◆ Problem: Turn everything from the line containing "Where should I click to: Select" down to the end of the material into a numbered list, skipping blank lines and leaving out the pictures.

--------------------------------

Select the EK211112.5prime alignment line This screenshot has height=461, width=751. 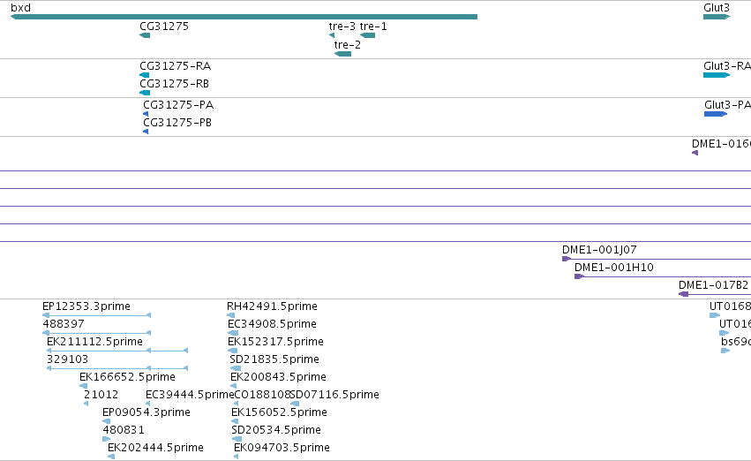click(x=117, y=351)
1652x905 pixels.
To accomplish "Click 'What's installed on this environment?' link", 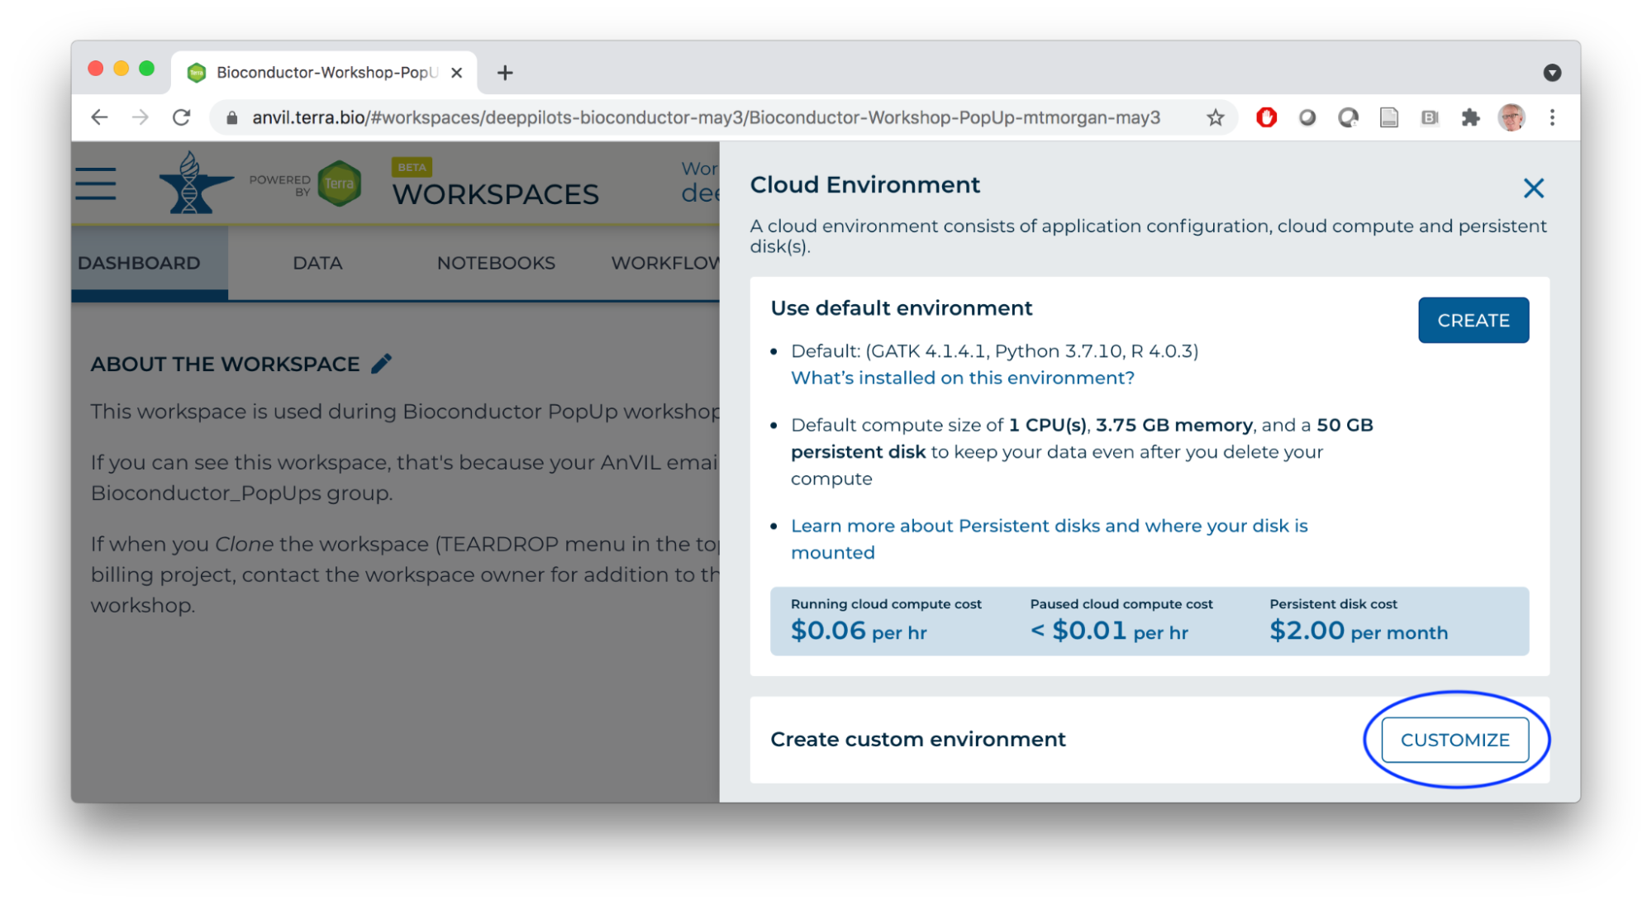I will click(x=963, y=377).
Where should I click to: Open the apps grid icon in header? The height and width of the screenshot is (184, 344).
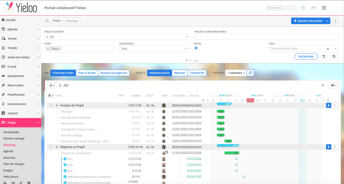pos(324,7)
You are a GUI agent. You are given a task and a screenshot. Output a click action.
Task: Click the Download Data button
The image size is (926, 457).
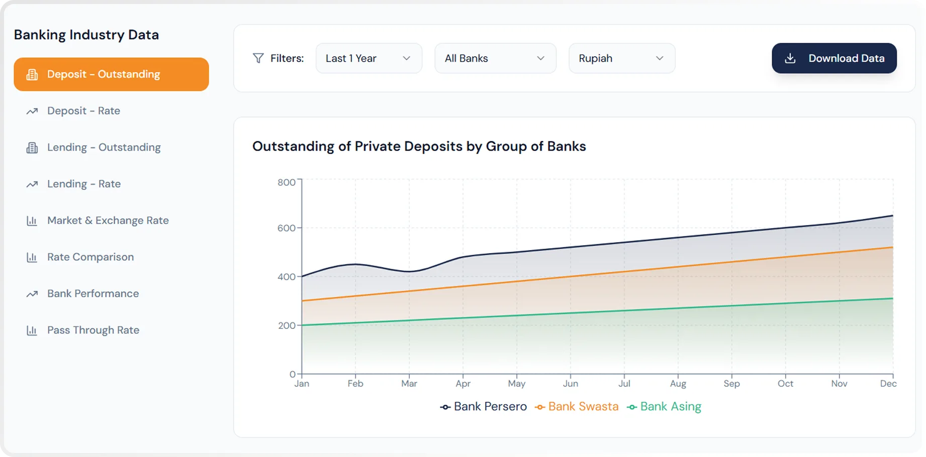point(834,58)
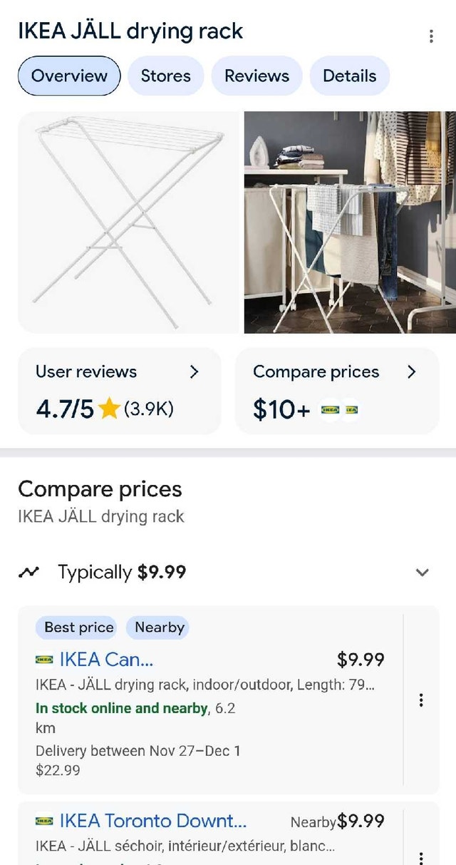Open the IKEA Canada store link
Screen dimensions: 456x865
coord(106,660)
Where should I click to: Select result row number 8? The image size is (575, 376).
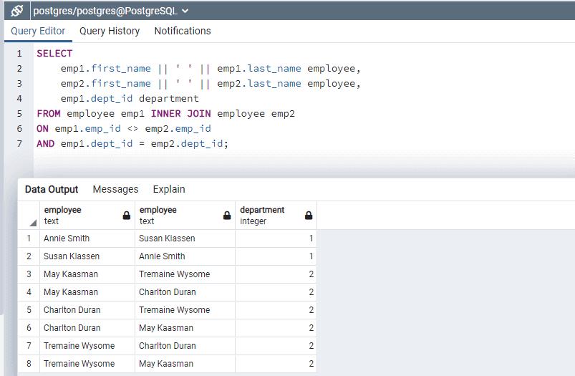(x=29, y=364)
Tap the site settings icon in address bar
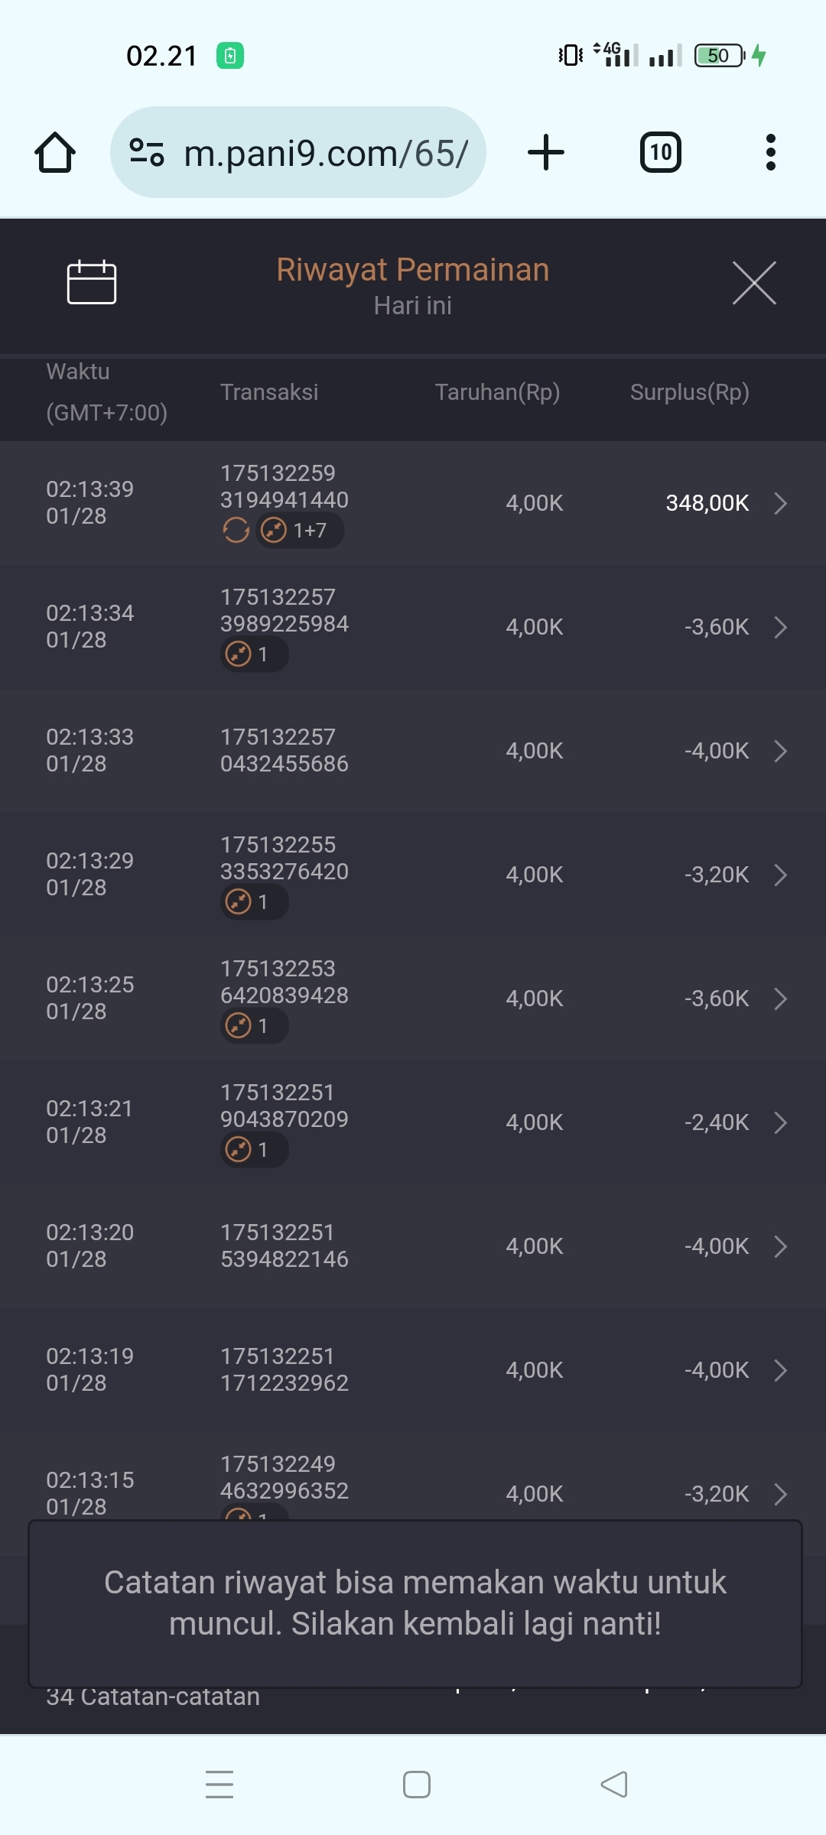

--------------------------------

◆ Expected output:
1. Where should I click to: Select result row number 8? The image size is (575, 376).
2. (x=29, y=364)
3. Tap the site settings icon in address bar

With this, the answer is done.